Intensive correction orders could curb Indigenous incarceration dramatically

The number of Indigenous people serving short prison sentences in NSW could be cut by 500 a year if offenders were placed on intensive correction orders (ICO) instead, the NSW Bureau of Crime Statistics and Research says.

Gaol, jail

The Queensland prisoner died in custody a day before 22-year-old Tane Chatfield was found dead in the Tamworth Correctional Centre. Source: NSW Bureau of Crime Statistics and Research

ICOs are an alternative to imprisonment, where supervised offenders do community service and are given support and access to rehabilitative services.

The Bureau’s latest report comes as census figures show Indigenous imprisonment rates in NSW climbed 25 per cent between 2013 and 2016, something the Bureau is attributing - in part - to incarceration for minor offences.

“We knew that the Aboriginal imprisonment rate was going up, nobody was entirely clear what it was that was pushing it up,” Bureau Director, Dr Don Weatherburn said.  

“We now know there are three factors: One of them is the increase in the number of Aboriginal people being arrested for the offence of intimidation/stalking, another one is the number of them going to prison for this offence, and the third is people are simply staying in remand because the district court has got big delays in it at the moment.”
Dr Weatherburn said the increase in the offence of stalking and intimidation reflects changes to policing rather than an increase in actual incidences of those crimes being committed.

Data listing >>

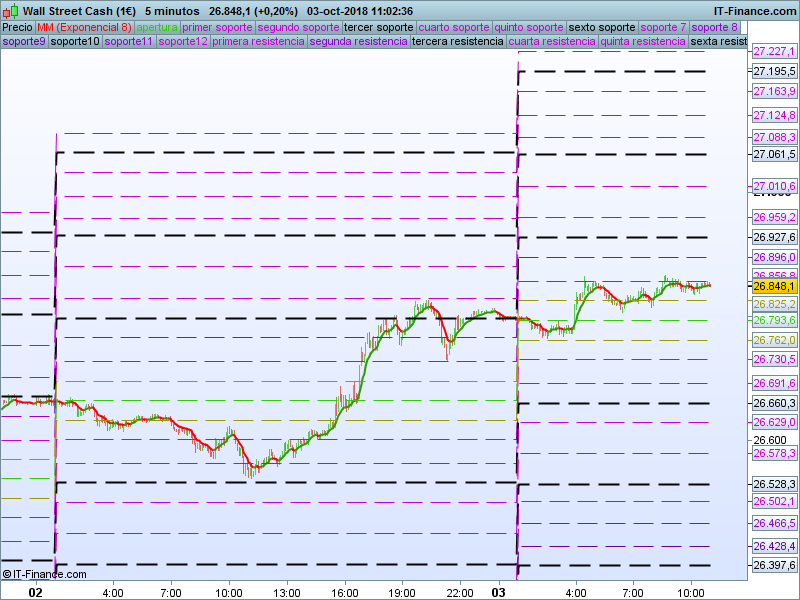Click the 26.397,6 price axis label
The height and width of the screenshot is (600, 800).
pos(773,566)

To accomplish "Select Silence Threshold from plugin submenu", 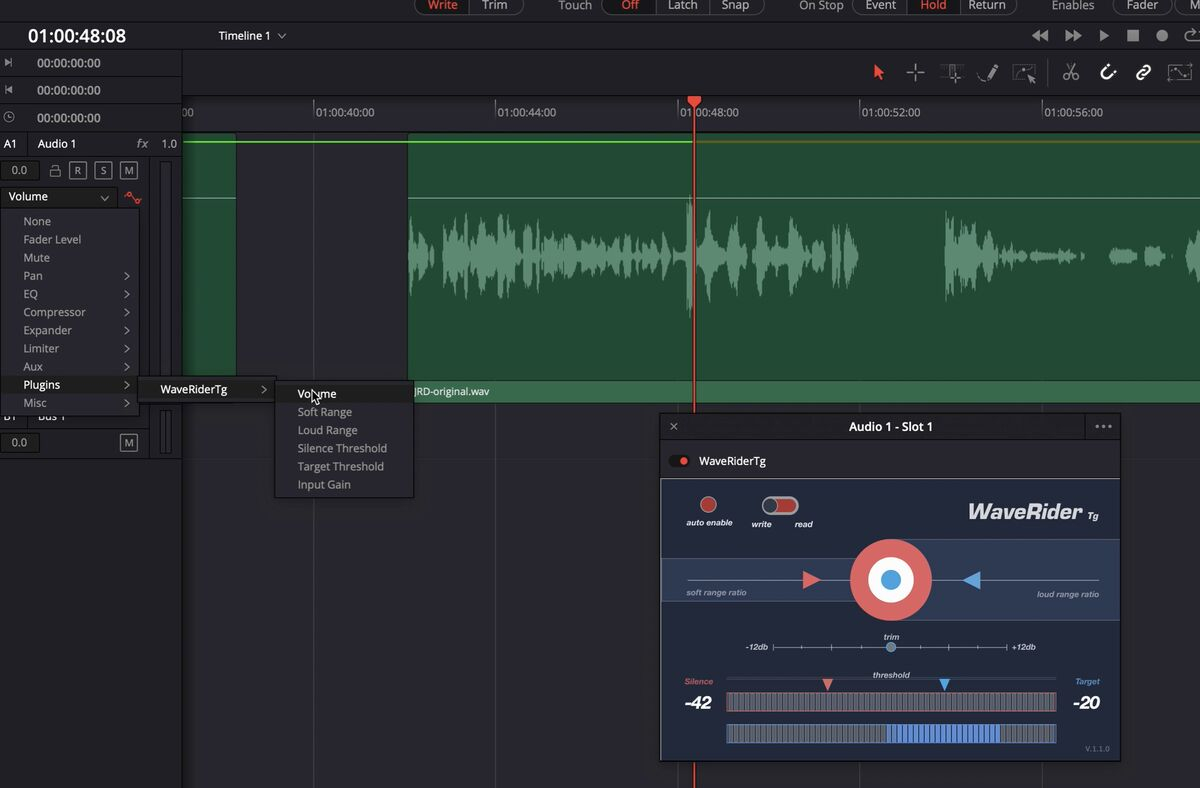I will [x=342, y=448].
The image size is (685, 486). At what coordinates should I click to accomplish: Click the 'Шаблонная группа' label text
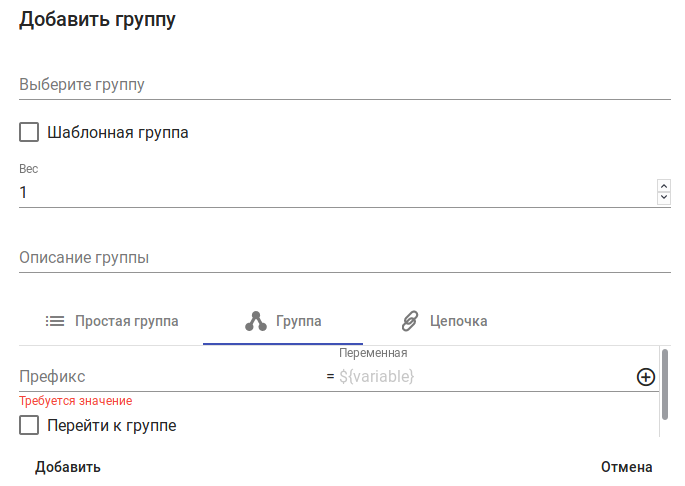118,132
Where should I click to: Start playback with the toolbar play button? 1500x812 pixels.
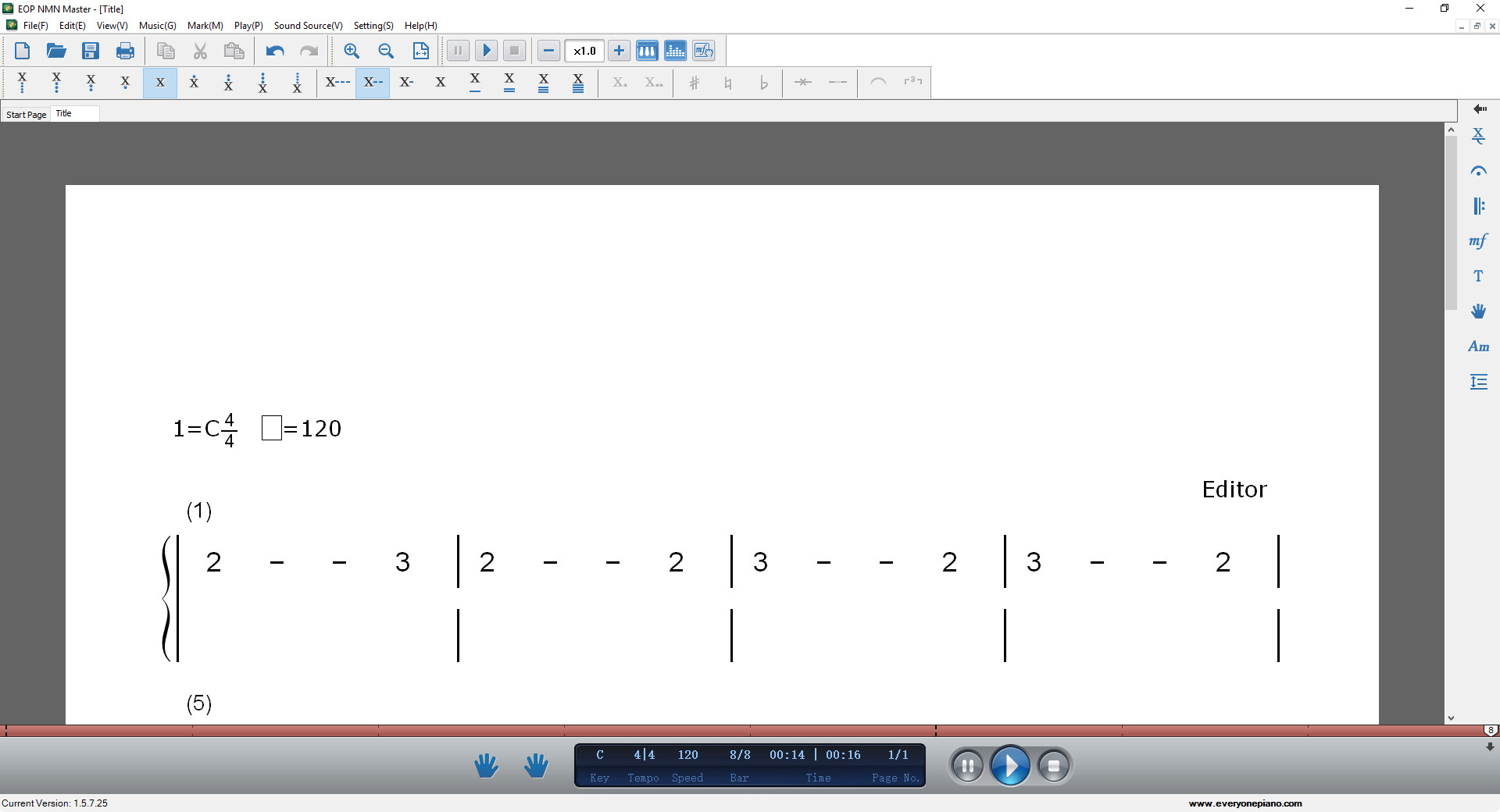(x=486, y=50)
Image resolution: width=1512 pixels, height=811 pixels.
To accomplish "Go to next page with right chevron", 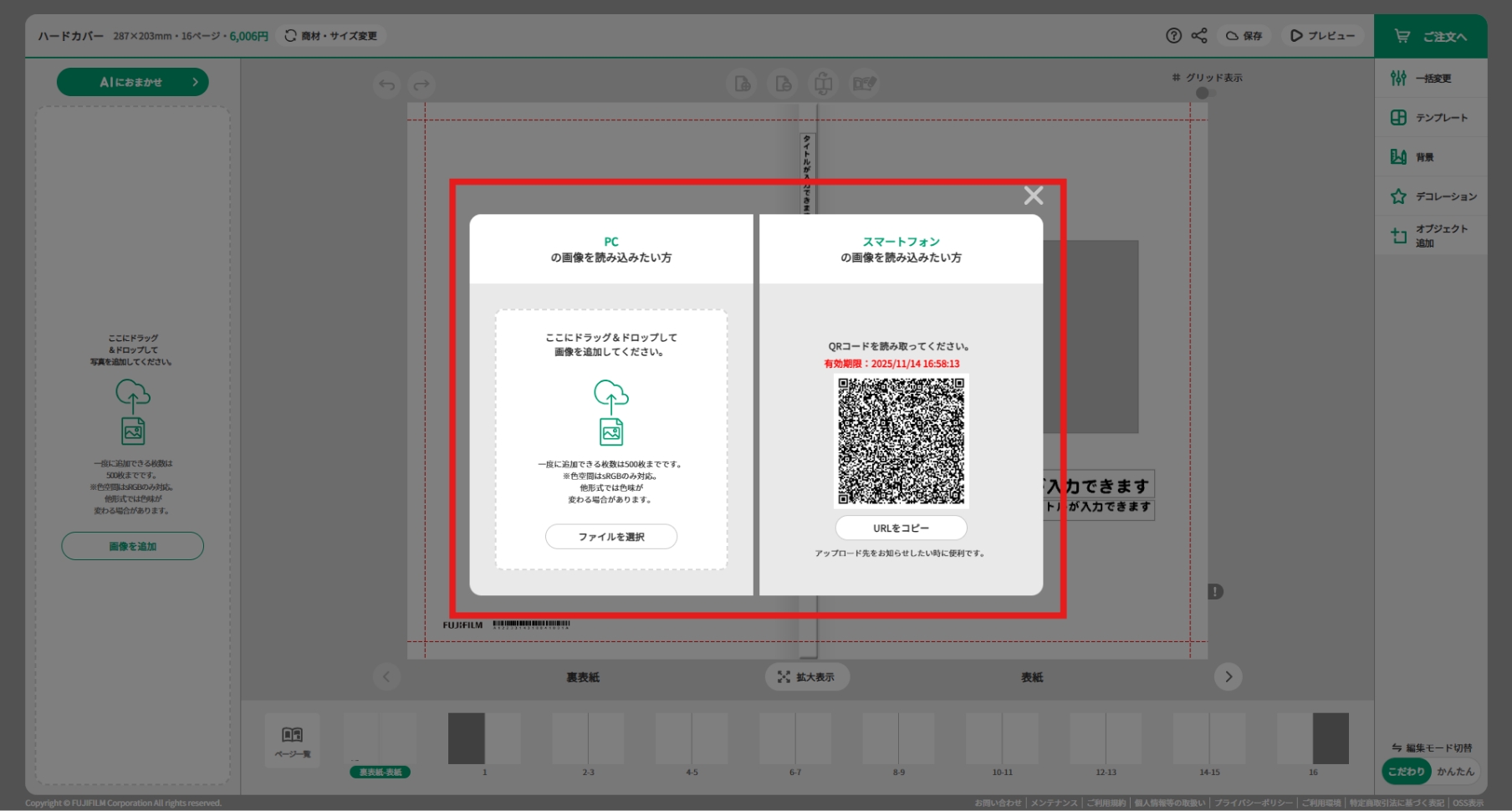I will [1228, 676].
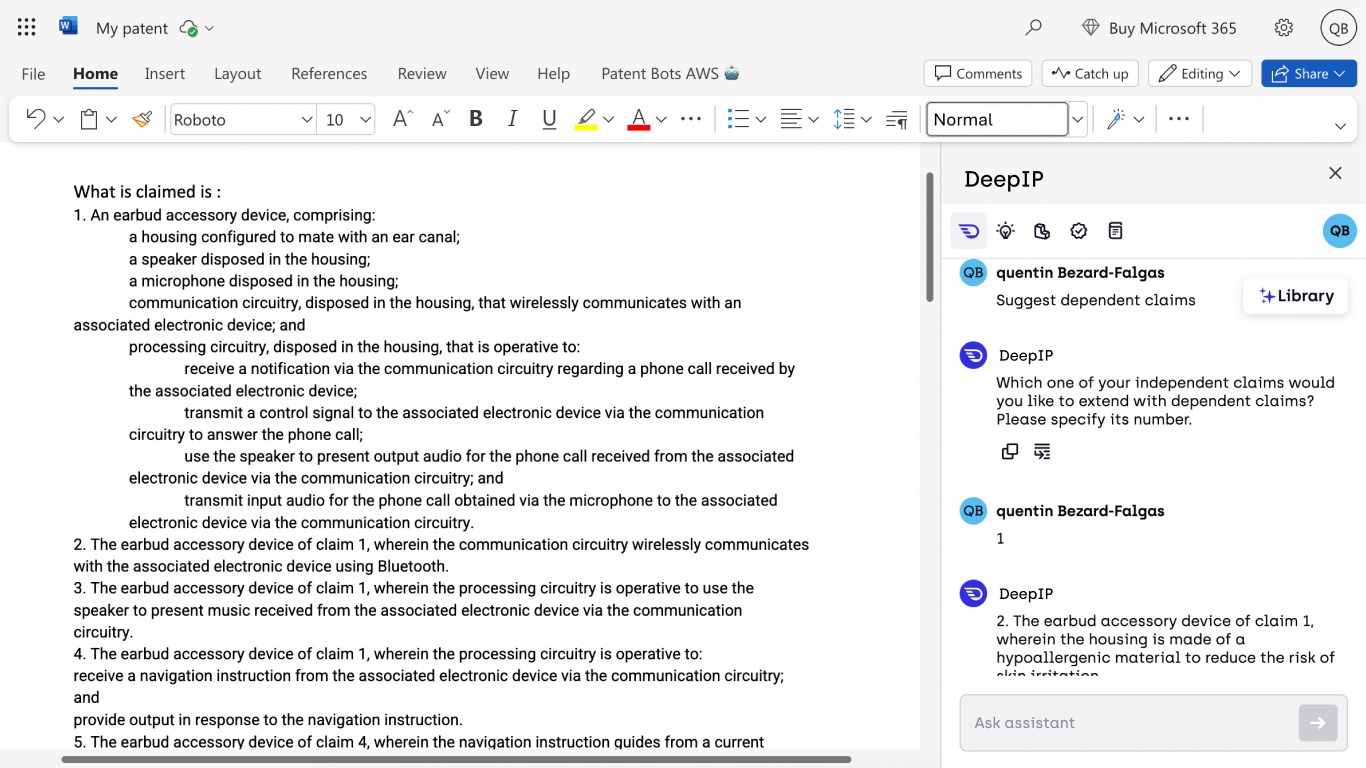Screen dimensions: 1366x768
Task: Click the Increase font size icon
Action: [402, 119]
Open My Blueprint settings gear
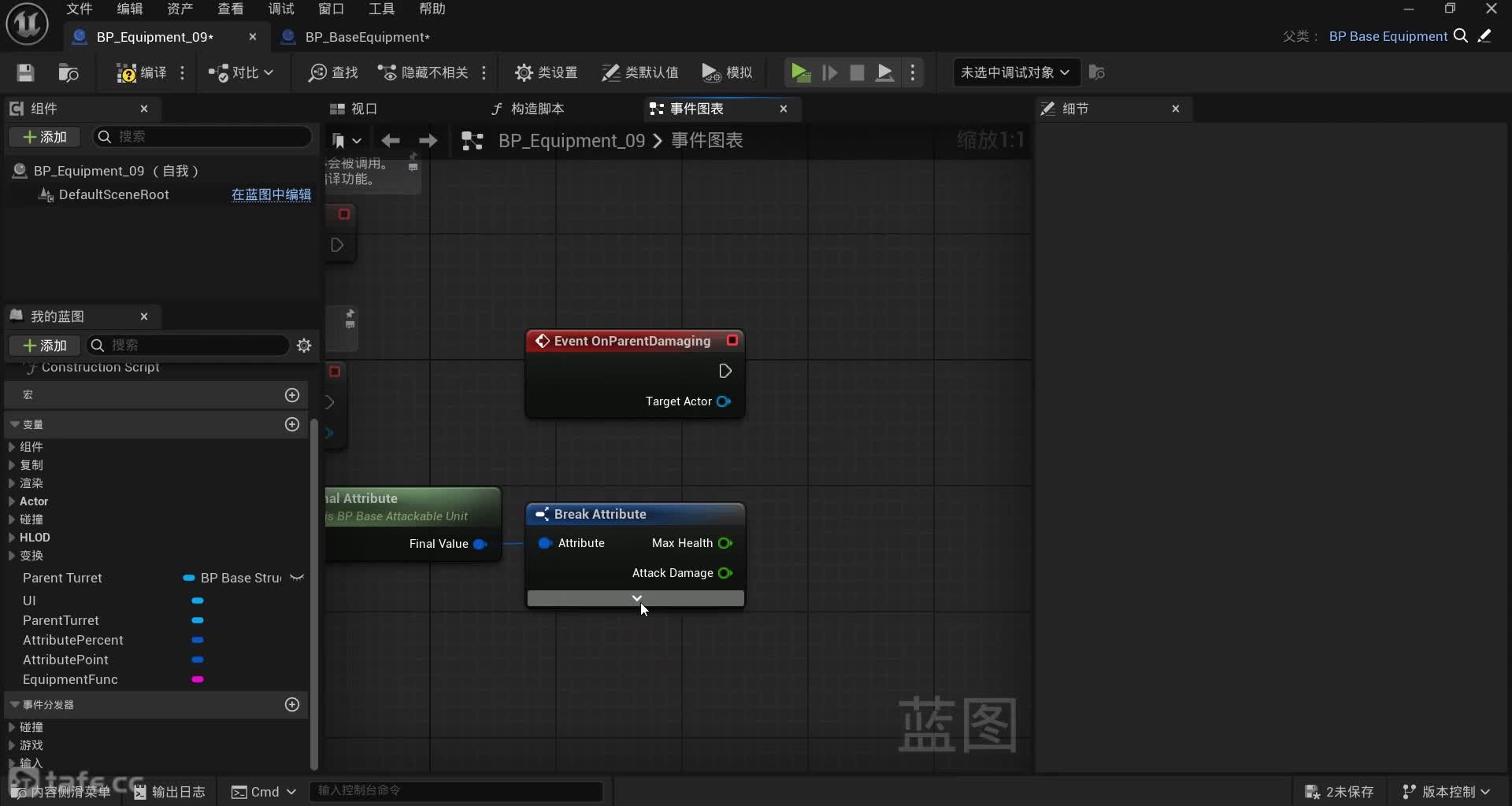1512x806 pixels. click(304, 346)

Given exercise 1 >>
Answer these questions from the article on intensive correction orders and Indigenous imprisonment in NSW:
(a) By how many people a year could the number of Indigenous people serving short prison sentences in NSW be cut?
(b) By what percentage did Indigenous imprisonment rates in NSW climb between 2013 and 2016?
(c) According to Dr Weatherburn, what does the increase in the offence of stalking and intimidation reflect?
Given exercise 2 >> Write a continuation of the article on intensive correction orders and Indigenous imprisonment in NSW, starting after its final sentence.

Answer 1 >>
(a) By 500 a year.
(b) By 25 per cent.
(c) Changes to policing, not an increase in how often those crimes are actually committed.

Answer 2 >>
“It’s not because there is any evidence that Aboriginal people are committing these offences more often than they used to, there is no evidence of that,” he said.

“What appears to have happened is the police at some point have simply decided to charge more people with this offence and the courts for their part have decided to lock more people up for this offence.”

The Bureau wants to see ICOs and home detention used more often as a sentencing tool in these cases.

“There’s no shortage of options besides prison. And if only half of those currently going to prison for these offences got one of these alternatives to custody, we’d have 500 fewer Aboriginal people going to jail each year,” Dr Weatherburn said.
However, the report did identify barriers to implementing ICOs and home detention more widely, such as a lack of treatment services in small communities and the difficulties of electronic monitoring in remote and rural areas.

"ICOs are rarely given for the sorts of offences that have driven recent growth in Indigenous imprisonment in NSW,” Dr Weatherburn said.

"It's to be hoped reforms currently underway to increase the use of ICOs have the effect of reducing the rate of Indigenous imprisonment in NSW."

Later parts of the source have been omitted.